Somehow my families - both on my side and myth wife's side - have so far avoided a round with Alzheimers or dementia, though early strokes and heart disease may have just taken some out before that could happen, but on top of that ever present concern I must m also fear madness. My grandfather developed schizophrenia in his late 50's - of an order we were told typically skips a generation - and indeed none of my mother's siblings experienced a similar fate. But my older brother, who was fortunate enough to retire in his mid 50's, went similarly mad in a matter of months at 57, refusing any/all attempts to seek treatment before killing himself a year later. Having now made it to my mid-60s my fears have alleviated a tad, but only to be combined with the advanced age concerns.
posted by thecincinnatikid at 12:05 PM on February 18 [1 favorite]

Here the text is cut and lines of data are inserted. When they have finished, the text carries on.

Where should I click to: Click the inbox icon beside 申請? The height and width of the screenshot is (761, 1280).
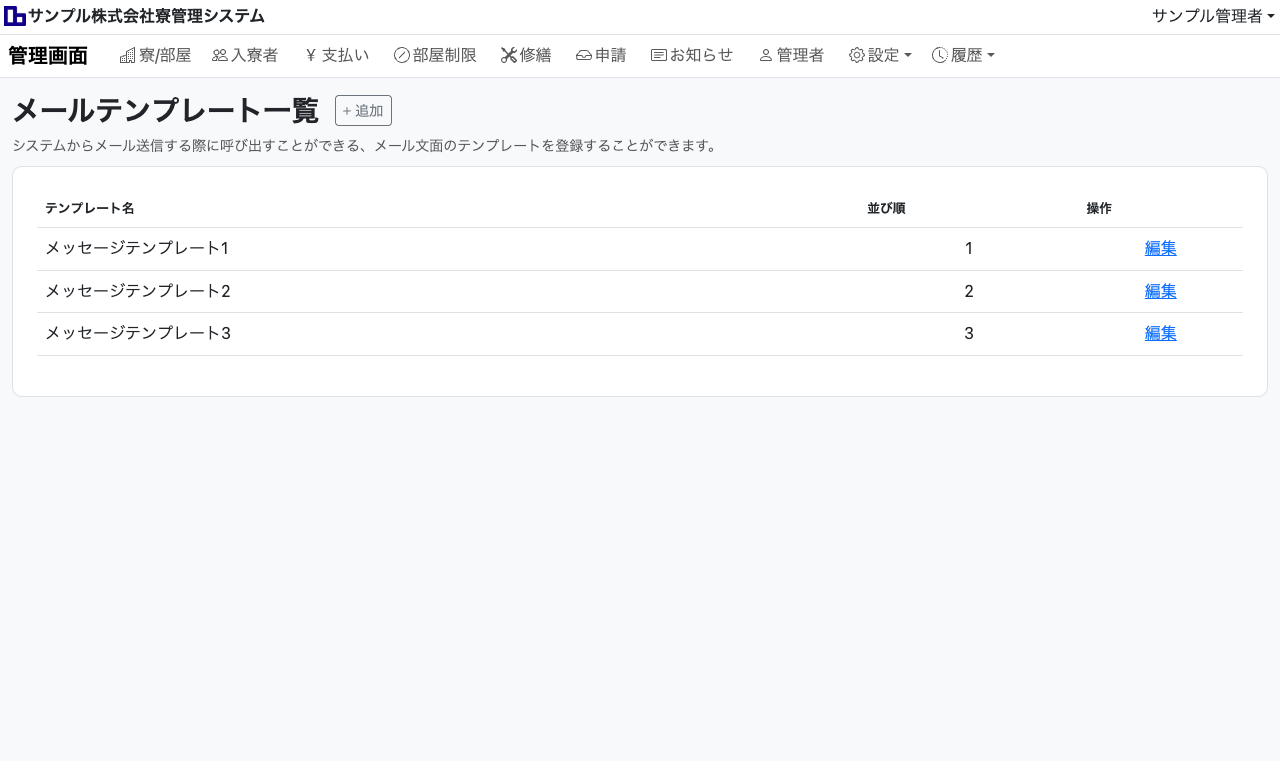[x=584, y=56]
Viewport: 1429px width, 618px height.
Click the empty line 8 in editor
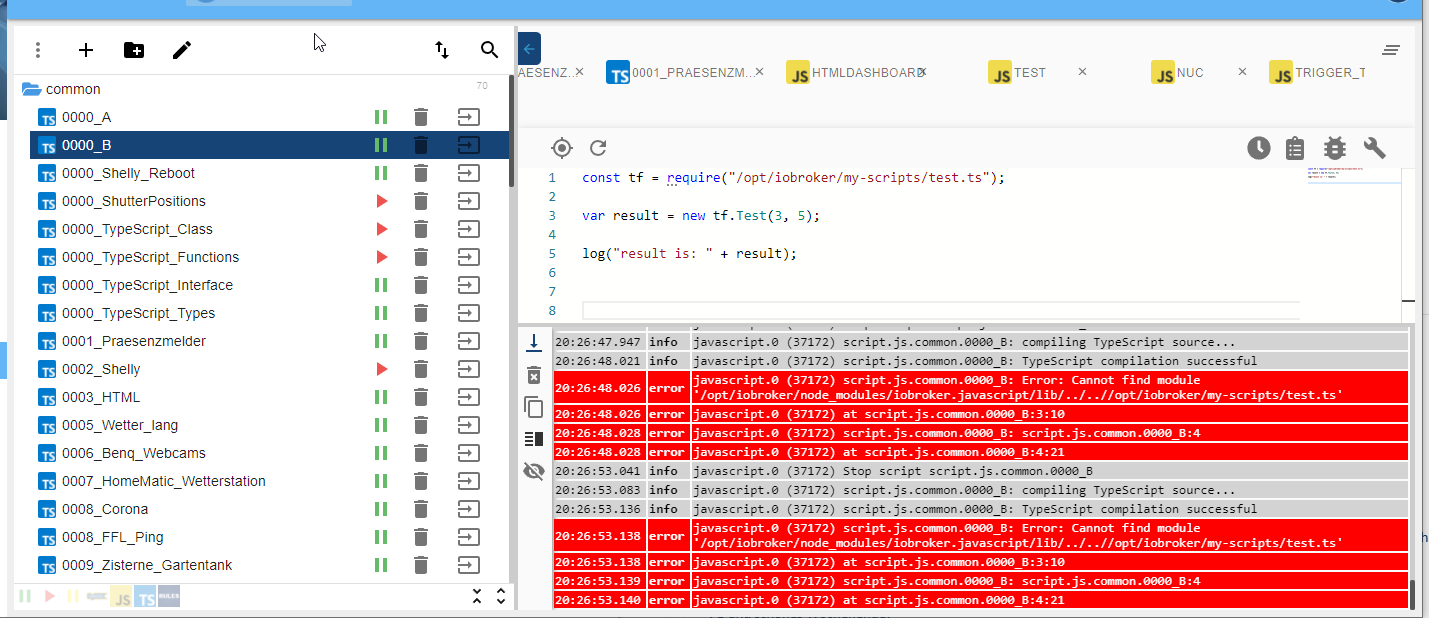(x=940, y=311)
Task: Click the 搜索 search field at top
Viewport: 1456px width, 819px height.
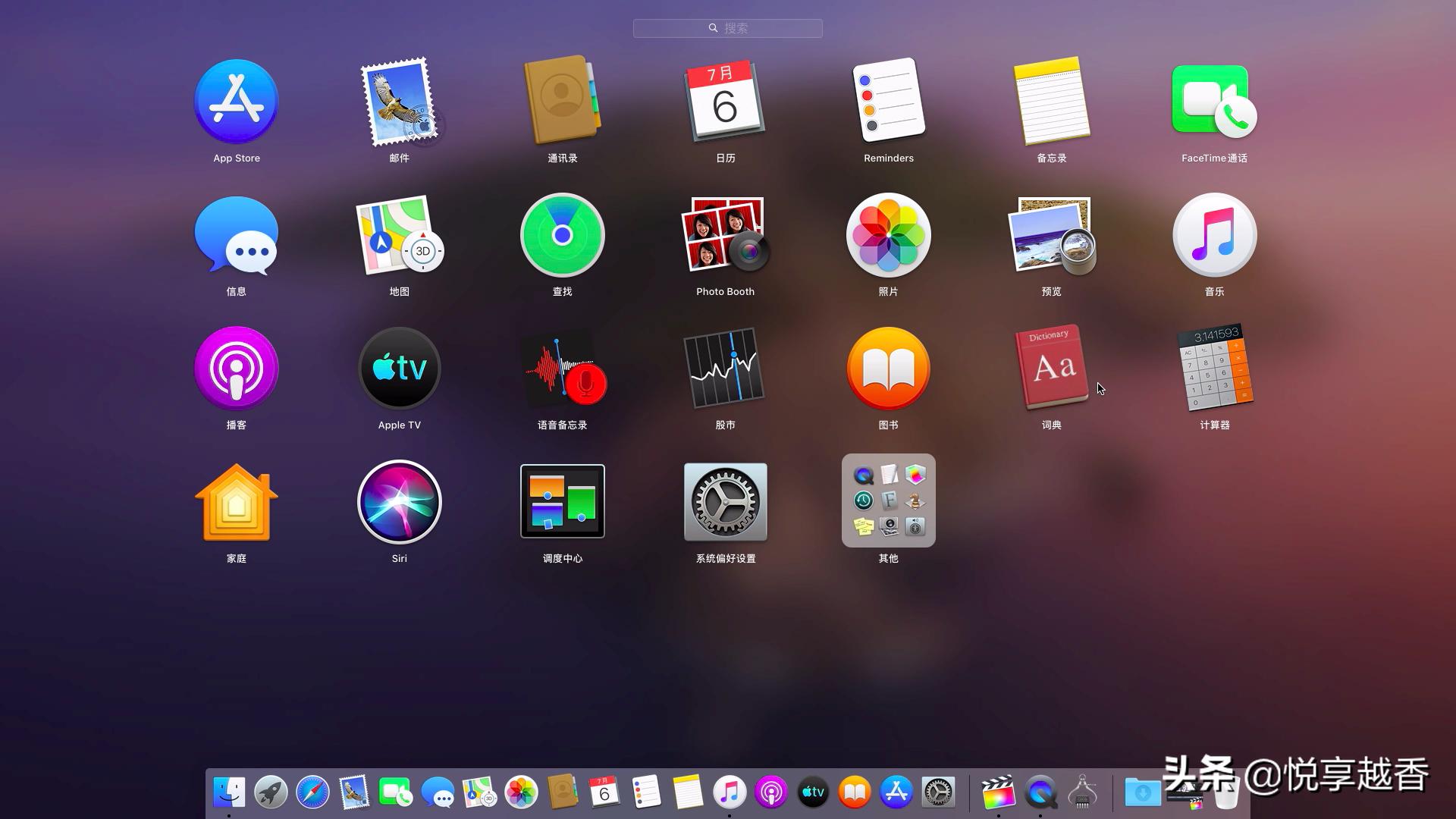Action: 727,28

Yeah gentlyepigrams, my mom had Parkinsons dementia and boy was that confusing, and she lost some very odd cognitive skills. They often don’t tell you about that possibility with Parkinsons.
posted by Peach at 5:21 PM on February 18 [3 favorites]

Exactly, Peach. My dad had Parkinson's and died early (70) of a heart attack, so he never manifested any of the dementia signs. I had no idea about Parkinson's dementia even though there was a family history of Parkinson's disease!
posted by gentlyepigrams at 6:01 PM on February 18 [2 favorites]

Normal Aging: Difficulty with driving at night.

Those new high-intensity beams in some cars are blinding. And kooky driving patterns post-Covid in general as well.